|Publication number||US6405163 B1|
|Application number||US 09/405,941|
|Publication date||11 Jun 2002|
|Filing date||27 Sep 1999|
|Priority date||27 Sep 1999|
|Also published as||WO2001024577A1|
|Publication number||09405941, 405941, US 6405163 B1, US 6405163B1, US-B1-6405163, US6405163 B1, US6405163B1|
|Original Assignee||Creative Technology Ltd.|
|Export Citation||BiBTeX, EndNote, RefMan|
|Patent Citations (13), Non-Patent Citations (2), Referenced by (50), Classifications (9), Legal Events (4)|
|External Links: USPTO, USPTO Assignment, Espacenet|
The invention relates to the now very popular field of karaoke entertaining. In karaoke a (usually amateur) singer performs live in front of an audience with background music. One of the challenges of this activity is to come up with the background music, i.e. get rid of the original singer's voice to retain only the instruments so the amateur singer's voice can replace that of the original singer. A very inexpensive (but somewhat unsophisticated) way in which this can be achieved consists of using a stereo recording and making the assumption (usually true) that the voice is panned in the center (i.e. that the voice was recorded in mono and added to the left and right channels with equal level). In that case the voice can be significantly reduced by subtracting the left channel from the right channel, resulting in a mono recording from which the voice is nearly absent (because stereo reverberation is usually added after the mix a faint reverberated version of the voice is left in the difference signal). There are several drawbacks to this technique:
1) The output signal is always monophonic. In other words it is not possible using this standard technique to recover a stereo signal from which the voice has been removed.
2) More often than not, other instruments are also panned in the center (bass guitar, bass drum, horns and so on), and the standard technique will also remove them, which is undesirable.

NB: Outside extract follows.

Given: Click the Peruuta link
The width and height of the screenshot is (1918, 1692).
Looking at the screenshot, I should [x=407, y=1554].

The standard method does not allow extracting or amplifying the voice in the original recording: it is sometimes very useful to be able to remove the background instruments from the original recording and retain only the voice (for example, to change the mixing level of the voice or to aid a pitch-extraction system targeted at the voice).
According to one aspect of the present invention, a phase-vocoder removes the voice or the background instruments from a stereo recording while retaining a stereo output signal. Furthermore, because of the frequency-domain nature of the phase-vocoder, it is possible to more effectively discriminate, based on their frequency contents, the voice from other instruments also panned in the center.

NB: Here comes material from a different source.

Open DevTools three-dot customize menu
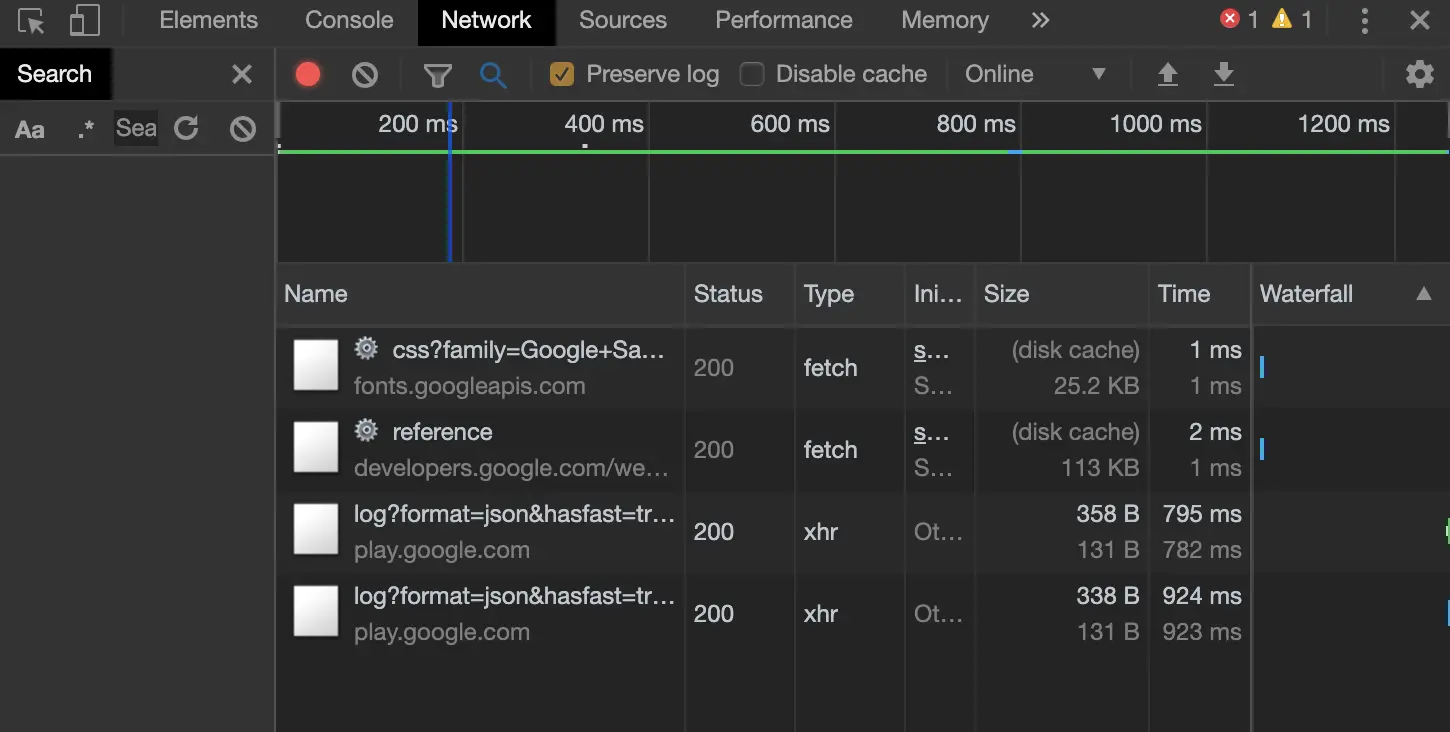The image size is (1450, 732). pyautogui.click(x=1364, y=21)
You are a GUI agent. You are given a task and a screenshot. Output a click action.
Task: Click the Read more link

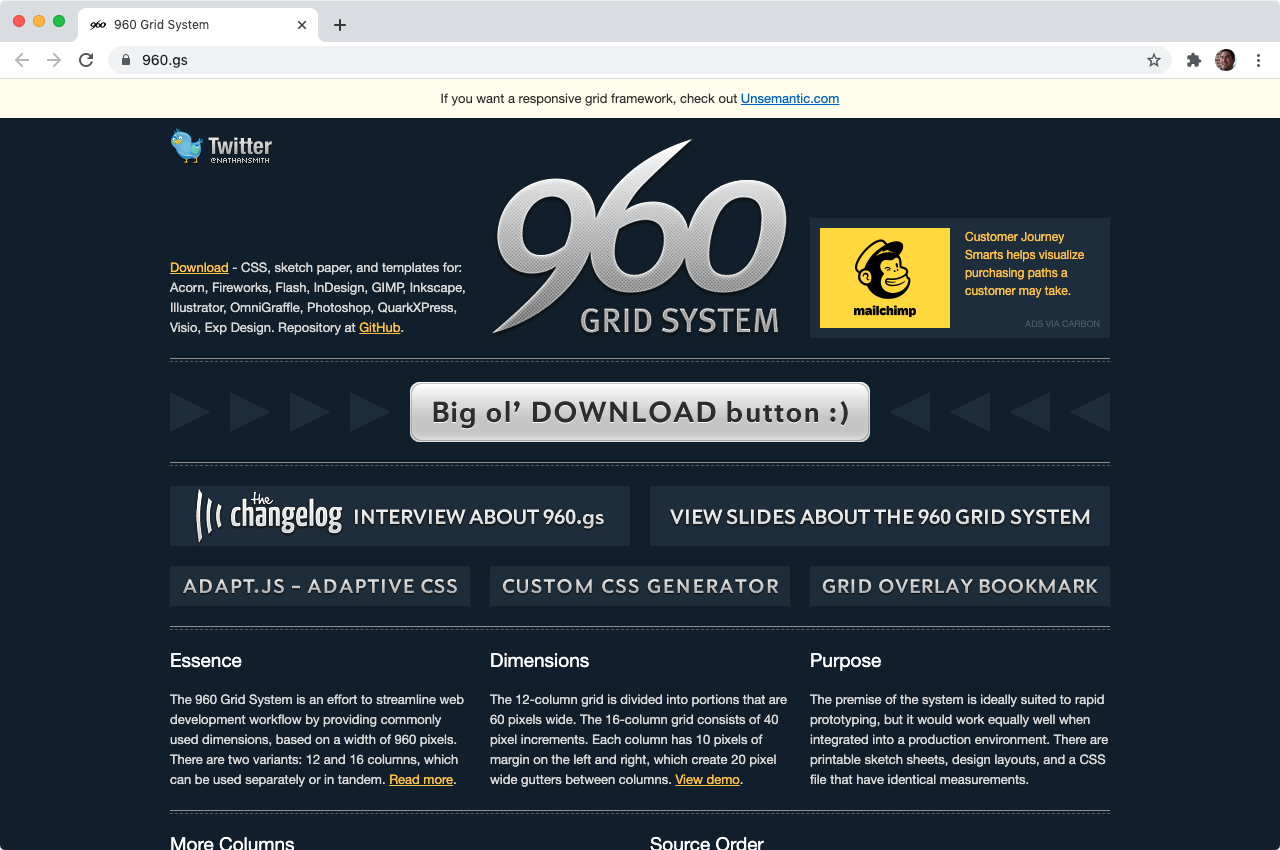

According to a further aspect of the invention, peak frequencies are determined where the magnitude of the frequency domain spectra is at a maximum.
According to another aspect of the invention, a difference spectra is derived from the frequency domain spectra of the left and right stereo channels at the peak frequencies. An attenuating gain factor for each peak frequency is then calculated which is a function of the magnitude of the difference spectra at the peak frequency. For frequencies of voice signals, or other signals panned to center, the magnitude of difference spectra will be much less than that of the left or right channels.

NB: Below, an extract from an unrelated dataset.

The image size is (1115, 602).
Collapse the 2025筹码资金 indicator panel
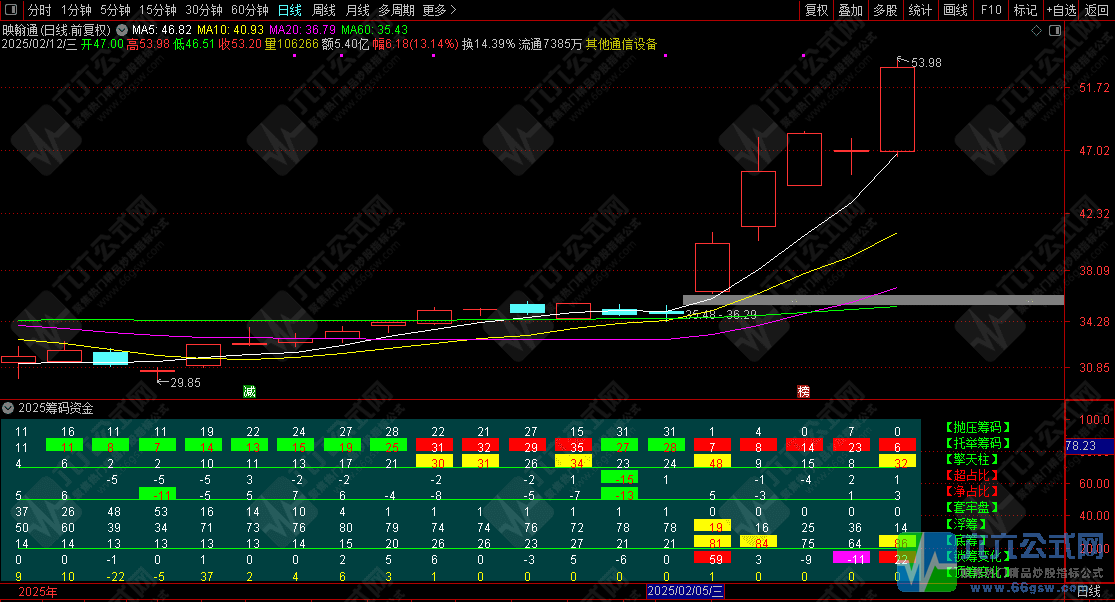tap(9, 408)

According to another aspect of the invention, a modified spectra is derived by multiplying the magnitude of the frequency domain spectra by the attenuating gain factor at each peak frequency. The magnitude of the modified spectra at frequencies for voice, or other signals panned to center, will be small.
According to another aspect of the invention, the attenuation gain is set to unity for frequency components outside the voice range so that non-voice music panned to center is not attenuated.
According to another aspect of the invention, regions of influence are defined about each peak frequency. The magnitude of the frequency spectra within each region of influence is multiplied by the gain factor for the peak frequency.
According to another aspect of the invention, frequencies of voice, or of other signals panned to center, are amplified by utilizing an amplifying gain factor inversely proportional to the magnitude of the gain factor at each peak frequency. For example, the amplifying gain factor can be set equal to the difference of one and the attenuating gain factor.
Other features and advantages of the invention will be apparent in view of the following detailed description and appended drawings.
FIG. 1 is a block diagram depicting the steps performed by a preferred embodiment of the invention; and
FIG. 2 is a block diagram of a computer system for implementing a preferred embodiment of the invention.
An overview of the present invention will now be described with reference to FIG. 1, which is a block diagram depicting the various operations and output signals. In FIG. 1, the left and right stereo channels of a stereo recording are input to discrete Fourier transform blocks 102L and R. In a preferred embodiment, the stereo channels will be in the form of digital signals. However, for analog stereo channels, the channels can be digitized using techniques well-known in the art.
The output of the DFT blocks 102L and R is the frequency domain spectra of the left and right stereo channels. Peak detection blocks 104L and R detect the peak frequencies at which peaks occur in the frequency domain spectra. This information is then passed to a subtraction block 106, which generates a difference spectra signal having values equal to the difference of the left and right frequency domain spectra at each peak frequency. If voice signals are panned to center, then the magnitudes and phases of the frequency domain spectra for each channel at voice frequencies will be almost identical. Accordingly, the magnitude of the difference spectra at those frequencies will be small.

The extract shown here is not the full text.